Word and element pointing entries
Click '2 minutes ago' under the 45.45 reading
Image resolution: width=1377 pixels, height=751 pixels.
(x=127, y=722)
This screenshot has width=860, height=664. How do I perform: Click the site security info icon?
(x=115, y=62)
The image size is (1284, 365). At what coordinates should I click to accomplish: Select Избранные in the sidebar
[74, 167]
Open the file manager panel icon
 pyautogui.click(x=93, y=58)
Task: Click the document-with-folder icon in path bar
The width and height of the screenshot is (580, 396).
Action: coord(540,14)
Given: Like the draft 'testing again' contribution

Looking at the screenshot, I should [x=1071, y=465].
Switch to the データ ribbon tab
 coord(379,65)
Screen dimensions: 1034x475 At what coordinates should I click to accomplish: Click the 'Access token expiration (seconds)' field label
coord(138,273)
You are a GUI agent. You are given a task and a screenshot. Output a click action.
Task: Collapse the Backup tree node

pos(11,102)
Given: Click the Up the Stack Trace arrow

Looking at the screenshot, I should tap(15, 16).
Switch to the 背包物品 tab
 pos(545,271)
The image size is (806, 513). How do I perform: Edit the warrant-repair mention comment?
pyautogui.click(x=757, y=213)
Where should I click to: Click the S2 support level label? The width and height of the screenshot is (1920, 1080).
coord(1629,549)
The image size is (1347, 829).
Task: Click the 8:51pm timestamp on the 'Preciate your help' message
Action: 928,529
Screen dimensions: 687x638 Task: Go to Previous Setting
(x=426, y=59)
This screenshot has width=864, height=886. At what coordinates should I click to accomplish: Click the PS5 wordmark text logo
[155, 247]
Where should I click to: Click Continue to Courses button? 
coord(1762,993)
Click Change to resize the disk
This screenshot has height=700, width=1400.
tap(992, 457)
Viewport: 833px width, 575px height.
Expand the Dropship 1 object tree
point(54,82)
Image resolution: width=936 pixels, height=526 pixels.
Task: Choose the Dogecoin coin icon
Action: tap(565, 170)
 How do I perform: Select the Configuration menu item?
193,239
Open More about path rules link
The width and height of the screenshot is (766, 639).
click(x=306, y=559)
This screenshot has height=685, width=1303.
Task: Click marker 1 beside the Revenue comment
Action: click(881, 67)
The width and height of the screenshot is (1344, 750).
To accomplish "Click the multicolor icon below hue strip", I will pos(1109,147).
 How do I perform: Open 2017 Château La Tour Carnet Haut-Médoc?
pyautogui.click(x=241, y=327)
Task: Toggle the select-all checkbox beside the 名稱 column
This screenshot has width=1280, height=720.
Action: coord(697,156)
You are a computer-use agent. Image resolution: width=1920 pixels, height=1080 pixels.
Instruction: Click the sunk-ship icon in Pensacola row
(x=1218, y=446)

Task prompt: Write out the stretch of the records from the line containing "You are a GUI" through the line containing "pyautogui.click(x=757, y=213)", both included, repeating each line exactly and adding nothing else.

Output below:
You are a GUI agent. You are given a task and a screenshot. Output a click action.
Task: Collapse the Backup tree node

pos(11,102)
Given: Click the Up the Stack Trace arrow

Looking at the screenshot, I should tap(15, 16).
Switch to the 背包物品 tab
 pos(545,271)
The image size is (806, 513). How do I perform: Edit the warrant-repair mention comment?
pyautogui.click(x=757, y=213)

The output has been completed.